You’ll need an API. No, really. Despite what your Product Manager tells you about Minimum Viable Product and focusing on functionality first, you should start with the API.

After all, you’re going to have an API anyway. You will have a front end and a back end. Something needs to sit between them. The choices you make in the early stages of development have a habit of hanging around for ever. The worst thing you can do is make it up as you go along. A little bit of time spent thinking about your data model and how it should be exposed by an API will reap huge dividends later on.

You may be told that you’re just building a prototype and that it will be rebuilt properly later. Don’t believe it. If you get a positive response to your MVP, you can be sure that whatever big ball of mud you threw together will end up as the long term foundation of your product.

All access to data from the front end or other services SHOULD be via a formal API

2. Tenants

It seems kind of obvious. You’re building a multi-tenant system, so it should have tenants as a first class concept. The same system will serve multiple customers, so it’s going to be really important that you keep track of which data belongs to which customer. You don’t want to lose it and you don’t want to give one customer access to another customer’s data.

You’d be surprised. Sometimes, it’s easy to forget who really owns the obscure bit of data tucked away in a quiet backwater of your system. This is especially common with a microservice architecture. Maybe you’re working on a foundational service like a blob store. As far as you’re concerned, your customers are other higher level microservices. Why should you care about tenants?

Well, as it turns out, those other higher level microservices are using your service to store customer data. You might think that makes it their responsibility to keep track of which customer owns the data in your service. In practice, that’s really difficult. Orchestrating operations reliably across multiple services is hard. It’s surprisingly common to create orphaned data when things go wrong. Demonstrating compliance with data protection regulations is difficult if you have no idea who owns the data in your service.

What about third party services like AWS S3 or cloud databases? The key thing is that you can identify who owns the data. The third party service doesn’t have to understand your tenant model, it just needs to provide a way for you to tag the data stored with a tenant id.

Good job you have a formal API. You can ensure that every API call includes an explicit tenant id.

All customer data MUST be tagged with a tenant id in any service where it is stored or processed

3. Security

You’re asking your customers to trust you with their data, often with the core processes needed to run their business. Trust is easy to lose.
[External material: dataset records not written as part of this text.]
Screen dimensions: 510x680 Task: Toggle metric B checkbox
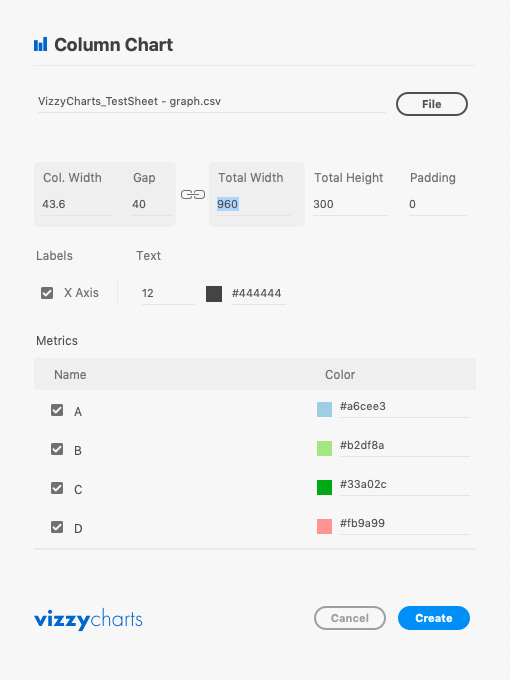[57, 449]
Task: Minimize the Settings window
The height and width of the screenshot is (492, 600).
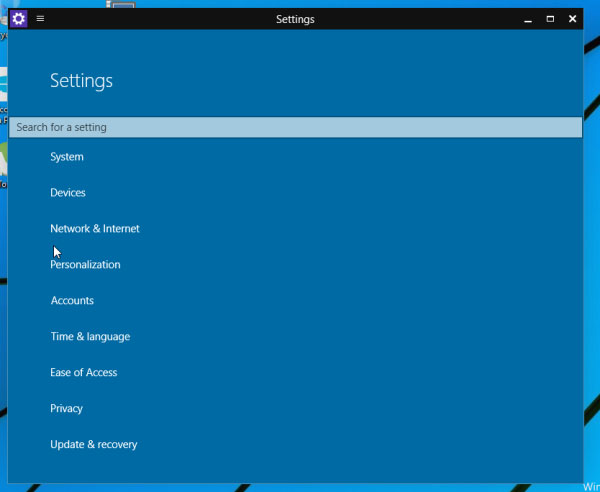Action: (527, 18)
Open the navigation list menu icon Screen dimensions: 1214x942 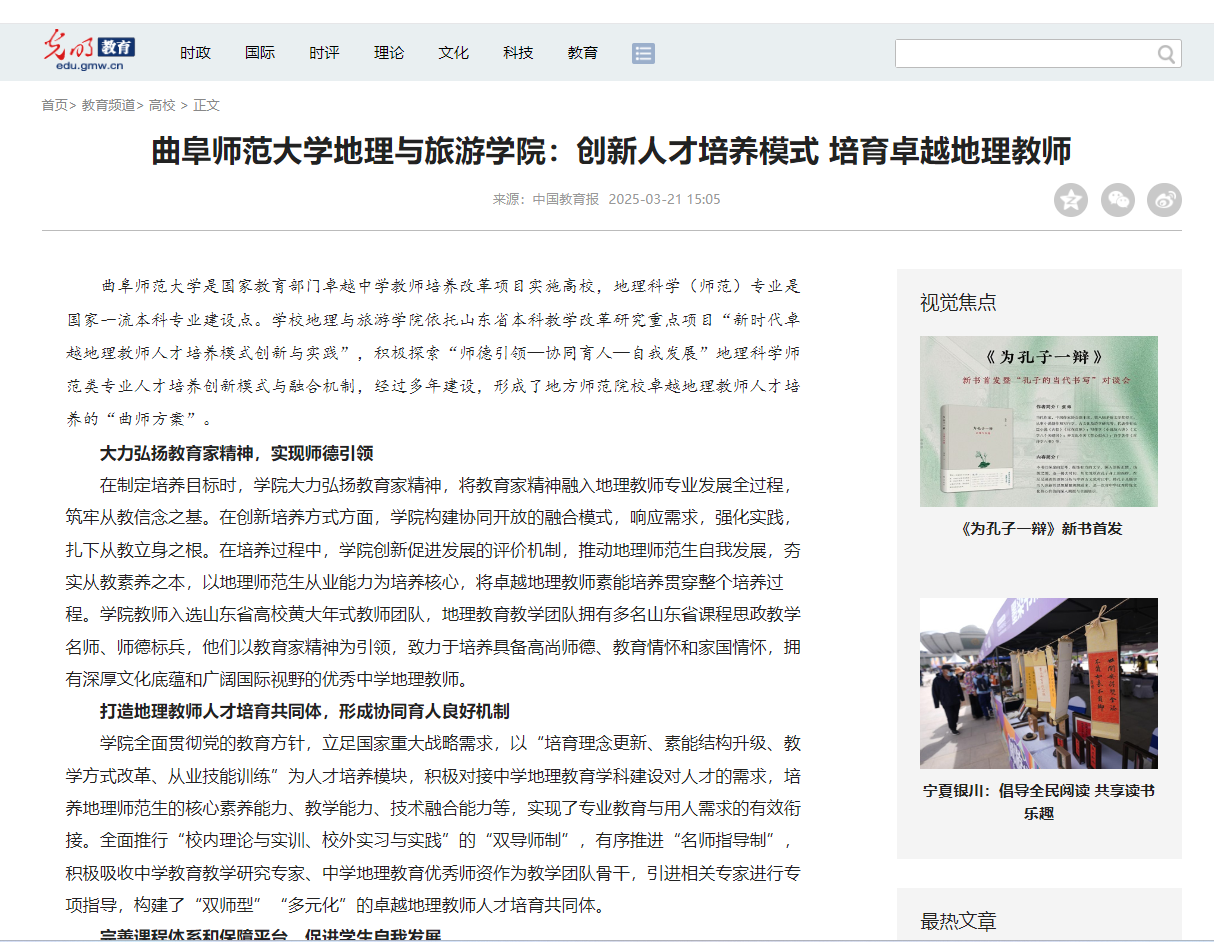(643, 53)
A major security breach can be catastrophic for your business.

Security is non-negotiable. That doesn’t mean empty sound bites and completing an hour of online training once a year. You need to instill secure development practices into your teams and your culture from the beginning. It’s easy for vulnerabilities to creep in when teams are under constant pressure to deliver against arbitrary deadlines. Teams need to be empowered to maintain a minimum level of engineering rigor.
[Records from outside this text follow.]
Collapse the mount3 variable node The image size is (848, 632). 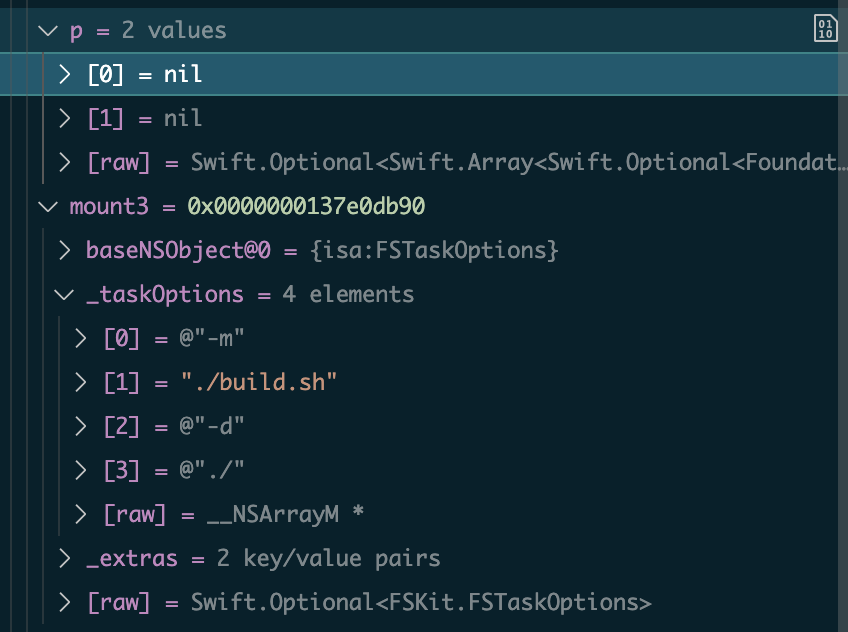coord(48,207)
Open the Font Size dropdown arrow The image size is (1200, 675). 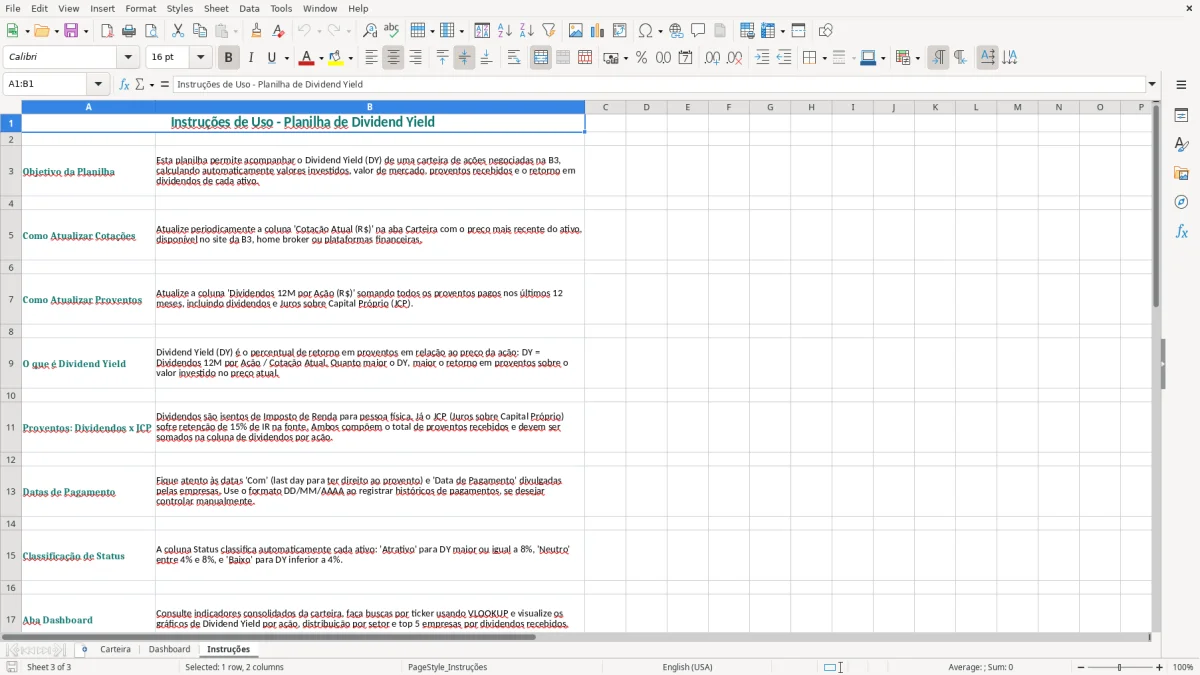tap(200, 58)
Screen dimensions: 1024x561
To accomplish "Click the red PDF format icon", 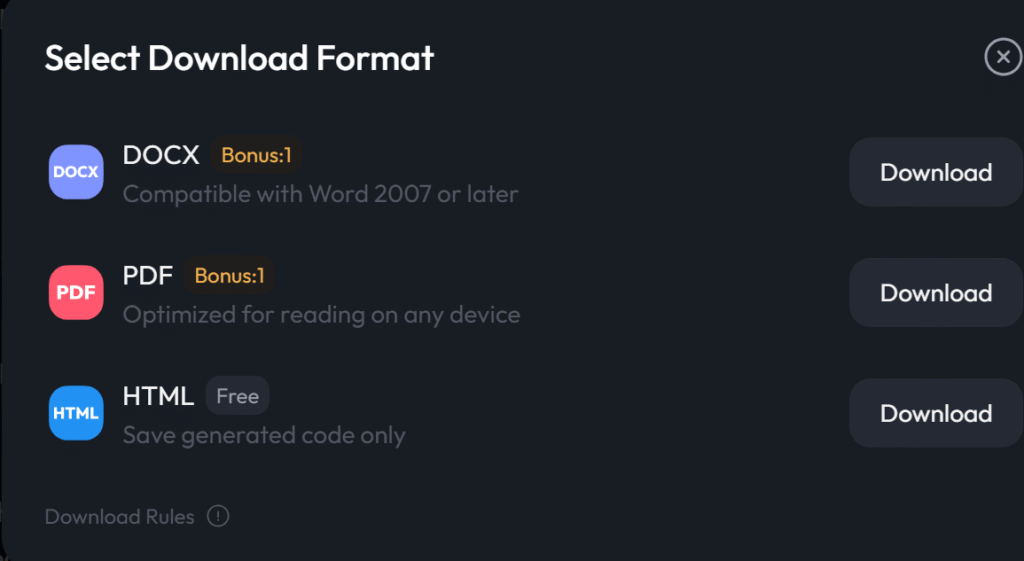I will pyautogui.click(x=76, y=293).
All development teams MUST follow secure development best practices

The most important thing I’ve learnt about security, is that no matter how good your processes are, people still make mistakes. No matter how much you talk about security non-negotiables, people under pressure will cut corners. You need external validation of the security of your system and you need to keep doing it.

Regular penetration tests are invaluable for keeping everyone honest. Penetration testing doesn’t need to be time consuming. Luckily, you have a well documented, formal API. Give that to your pen tester together with a couple of test tenants they can use for testing. Fix any vulnerabilities found and learn from them. Update your processes so that the same problem doesn’t come up again.
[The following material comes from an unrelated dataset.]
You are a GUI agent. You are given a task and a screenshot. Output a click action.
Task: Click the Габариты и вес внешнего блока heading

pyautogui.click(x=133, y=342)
All systems MUST be subjected to regular penetration testing
All vulnerabilities MUST be fixed within a documented time window

4. Scalability

When is the right time to focus on scalability? After all, you don’t want to waste your time with a lot of engineering effort if your application never achieves Product-Market Fit. The minimum level of investment is to make sure your system is theoretically scalable.

What do I mean by that? Ultimately, you need to be able to scale your application’s backend services horizontally. You may not need to do it soon, but if your application is a raging success, you will need to do it eventually. In order to scale horizontally, data needs to be sharded across multiple servers.

Whether you eventually implement sharding at the application level, or rely on a cloud database with built-in support for sharding, you will need to decide what property of the data you’re going to shard on. Every API call you make will need to specify a shard key so that the backend knows which shard to route the request to. A common choice for a multi-tenant system is to shard on the tenant id.

You SHOULD understand how your data model can be sharded

A system is theoretically scalable if you could implement sharding without having to change your API. That implies that you’ve thought about how to shard your data model and designed your API so that each call naturally includes a shard key. If you’re following these rules, you already have an API with explicit tenant ids included in each call. If you have natural limits on the size of a tenant, that may be all you need.

Every API call SHOULD include a value that could be used as a shard key

I’ve worked with a few services that weren’t theoretically scalable. Retro-fitting scalability was a massive challenge that required a radical rethink, not just in the unscalable service itself, but in every other service that depends on it.

5. Right to Delete

Never forget that you’re dealing with somebody else’s data. If they want to permanently delete something they’ve stored in your system, they should be able to do it.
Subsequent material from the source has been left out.